La gastronomie au service de la transformation locale
Au-delà du coup de projecteur à Paris, le CCAK présente cette campagne comme un outil pour encourager la transformation locale de la noix de cajou, en misant sur l’agroalimentaire et la restauration pour créer des emplois industriels et de services plutôt que de se limiter à la seule activité agricole de récolte.
Les responsables de la filière expliquent que la valorisation culinaire de l’anacarde doit contribuer à mieux capter sur le territoire national la richesse générée par cette culture de rente, en orientant les flux vers des unités de transformation et des marques ivoiriennes positionnées sur des segments plus rémunérateurs.
Cette approche s’inscrit dans une tendance plus large des autorités ivoiriennes à utiliser les salons internationaux comme instruments de diversification des débouchés et de montée en gamme des exportations agricoles, en renforçant la place d’Abidjan dans les circuits mondiaux de la gastronomie et des produits fins.
Les chefs ivoiriens à l’épreuve des tables parisiennes
Autour de Marville Marina, les chefs Olivier Gnamien, Jessica Berment et Nina Loukou ont déjà conçu des plats où l’anacarde ne se limite plus au simple rôle de garniture ou d’en-cas, mais devient un composant central des assiettes, conçu pour dialoguer avec les codes de la haute cuisine servie à Paris.
Les équipes du CCAK misent sur la capacité de ces ambassadeurs culinaires à convaincre les distributeurs et restaurateurs français de la polyvalence industrielle de la noix de cajou ivoirienne, afin de consolider de nouveaux contrats et de sécuriser des volumes d’écoulement pour la production locale.
En parallèle des démonstrations, la délégation prévoit des échanges ciblés avec des acheteurs et des critiques, considérés comme des prescripteurs clé dans la reconnaissance de la noix de cajou comme ingrédient adapté aux cartes des restaurants gastronomiques.
La participation à la 10ᵉ édition du SAGASDOM à Paris constitue désormais l’échéance centrale de la feuille de route validée par le CCA, l’institution voyant dans ce rendez-vous le premier test grandeur nature de sa stratégie de positionnement gastronomique de l’anacarde ivoirienne.
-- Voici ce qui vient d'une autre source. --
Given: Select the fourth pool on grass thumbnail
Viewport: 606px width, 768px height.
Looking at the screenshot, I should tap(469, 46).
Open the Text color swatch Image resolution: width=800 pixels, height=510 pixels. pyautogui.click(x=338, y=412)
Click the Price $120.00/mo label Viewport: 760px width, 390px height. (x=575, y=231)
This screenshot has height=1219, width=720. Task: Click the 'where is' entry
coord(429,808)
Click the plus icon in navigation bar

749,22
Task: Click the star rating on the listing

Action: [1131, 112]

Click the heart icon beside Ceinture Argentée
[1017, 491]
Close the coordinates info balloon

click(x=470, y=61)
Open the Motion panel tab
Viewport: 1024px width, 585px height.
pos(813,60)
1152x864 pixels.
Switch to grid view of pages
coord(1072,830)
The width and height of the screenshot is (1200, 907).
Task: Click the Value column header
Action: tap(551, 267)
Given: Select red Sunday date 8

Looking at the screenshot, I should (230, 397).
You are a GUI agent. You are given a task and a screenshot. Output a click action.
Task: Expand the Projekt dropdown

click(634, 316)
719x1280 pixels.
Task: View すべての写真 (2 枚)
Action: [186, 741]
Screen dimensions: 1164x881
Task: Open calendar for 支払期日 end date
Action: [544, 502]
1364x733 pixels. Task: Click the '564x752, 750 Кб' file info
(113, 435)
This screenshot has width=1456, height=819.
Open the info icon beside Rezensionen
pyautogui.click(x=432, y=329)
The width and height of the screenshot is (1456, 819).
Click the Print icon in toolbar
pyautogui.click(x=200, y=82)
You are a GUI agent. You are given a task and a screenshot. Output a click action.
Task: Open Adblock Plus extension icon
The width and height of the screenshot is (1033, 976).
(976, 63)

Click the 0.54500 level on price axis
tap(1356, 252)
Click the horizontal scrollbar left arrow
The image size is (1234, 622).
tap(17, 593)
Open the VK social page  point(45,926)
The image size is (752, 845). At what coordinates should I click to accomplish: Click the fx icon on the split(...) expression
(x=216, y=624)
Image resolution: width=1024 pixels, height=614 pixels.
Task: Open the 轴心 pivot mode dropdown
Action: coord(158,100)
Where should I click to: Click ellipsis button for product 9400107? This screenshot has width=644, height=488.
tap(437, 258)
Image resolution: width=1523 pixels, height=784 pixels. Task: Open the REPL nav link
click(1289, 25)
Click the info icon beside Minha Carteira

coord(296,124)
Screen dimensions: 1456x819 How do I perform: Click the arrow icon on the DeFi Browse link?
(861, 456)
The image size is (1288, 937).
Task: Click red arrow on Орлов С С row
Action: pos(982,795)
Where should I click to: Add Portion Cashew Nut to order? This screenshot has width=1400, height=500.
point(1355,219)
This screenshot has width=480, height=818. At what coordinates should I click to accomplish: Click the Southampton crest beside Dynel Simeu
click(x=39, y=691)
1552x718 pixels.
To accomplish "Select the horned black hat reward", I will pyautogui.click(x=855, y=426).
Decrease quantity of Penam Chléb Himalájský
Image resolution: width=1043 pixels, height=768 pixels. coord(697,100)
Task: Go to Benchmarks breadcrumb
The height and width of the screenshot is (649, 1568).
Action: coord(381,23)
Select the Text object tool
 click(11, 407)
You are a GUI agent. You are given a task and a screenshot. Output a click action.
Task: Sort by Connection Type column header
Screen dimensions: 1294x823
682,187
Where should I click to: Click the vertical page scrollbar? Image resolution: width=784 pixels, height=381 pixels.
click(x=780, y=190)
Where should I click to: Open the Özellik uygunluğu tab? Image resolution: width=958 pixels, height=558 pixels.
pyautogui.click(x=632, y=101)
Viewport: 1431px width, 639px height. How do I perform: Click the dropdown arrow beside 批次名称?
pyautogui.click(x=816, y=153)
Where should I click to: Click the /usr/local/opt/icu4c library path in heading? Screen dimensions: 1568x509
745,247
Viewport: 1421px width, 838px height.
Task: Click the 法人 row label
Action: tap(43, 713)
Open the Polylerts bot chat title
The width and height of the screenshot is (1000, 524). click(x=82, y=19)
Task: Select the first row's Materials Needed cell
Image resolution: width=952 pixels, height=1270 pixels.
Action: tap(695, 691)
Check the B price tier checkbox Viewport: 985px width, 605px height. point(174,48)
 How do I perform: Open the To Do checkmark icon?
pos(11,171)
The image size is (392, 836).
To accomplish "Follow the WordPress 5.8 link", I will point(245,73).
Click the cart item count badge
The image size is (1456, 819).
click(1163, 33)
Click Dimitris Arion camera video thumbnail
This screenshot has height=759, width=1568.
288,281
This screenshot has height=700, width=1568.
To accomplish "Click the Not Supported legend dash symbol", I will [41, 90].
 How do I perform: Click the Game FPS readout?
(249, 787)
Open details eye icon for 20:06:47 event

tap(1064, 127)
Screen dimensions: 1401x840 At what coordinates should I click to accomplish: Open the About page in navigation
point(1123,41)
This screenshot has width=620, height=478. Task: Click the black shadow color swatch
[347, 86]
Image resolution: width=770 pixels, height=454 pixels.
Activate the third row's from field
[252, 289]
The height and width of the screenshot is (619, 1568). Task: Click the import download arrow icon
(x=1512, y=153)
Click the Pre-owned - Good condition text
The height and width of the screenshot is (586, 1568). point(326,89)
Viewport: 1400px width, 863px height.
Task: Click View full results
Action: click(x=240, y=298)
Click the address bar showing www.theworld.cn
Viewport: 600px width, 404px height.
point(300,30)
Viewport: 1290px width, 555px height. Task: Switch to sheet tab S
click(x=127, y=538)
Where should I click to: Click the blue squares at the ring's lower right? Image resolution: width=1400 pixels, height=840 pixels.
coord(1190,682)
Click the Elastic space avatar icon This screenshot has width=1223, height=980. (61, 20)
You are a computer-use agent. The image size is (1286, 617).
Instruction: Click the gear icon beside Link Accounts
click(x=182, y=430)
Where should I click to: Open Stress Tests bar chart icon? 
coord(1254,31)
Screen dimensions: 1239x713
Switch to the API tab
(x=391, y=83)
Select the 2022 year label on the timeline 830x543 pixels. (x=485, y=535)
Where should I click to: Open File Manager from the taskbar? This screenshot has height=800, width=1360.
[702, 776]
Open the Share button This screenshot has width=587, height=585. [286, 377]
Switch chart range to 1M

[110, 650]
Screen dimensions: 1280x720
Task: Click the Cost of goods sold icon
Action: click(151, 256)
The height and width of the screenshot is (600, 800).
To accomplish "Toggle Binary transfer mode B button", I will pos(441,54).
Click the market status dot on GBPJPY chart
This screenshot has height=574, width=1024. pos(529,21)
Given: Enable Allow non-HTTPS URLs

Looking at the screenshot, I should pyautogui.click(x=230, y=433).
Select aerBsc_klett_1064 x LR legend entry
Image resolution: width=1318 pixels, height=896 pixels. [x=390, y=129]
Les retours des acheteurs, des distributeurs et des critiques lors du salon serviront de base pour ajuster les futures campagnes de promotion, qu’il s’agisse de diversifier les produits dérivés de la noix de cajou ou d’étendre la démarche à d’autres filières agricoles sous l’égide du Conseil du Coton et de l’Anacarde.
La 10ᵉ édition du Salon de la Gastronomie de l’Outre-Mer et des Cuisines du Monde (SAGASDOM) aura lieu les 2, 3 et 4 octobre 2026, au Pavillon Gravelle, Paris (12ᵉ arrondissement). Plus de 100 exposants, 50 chefs, des shows culinaires sont attendus.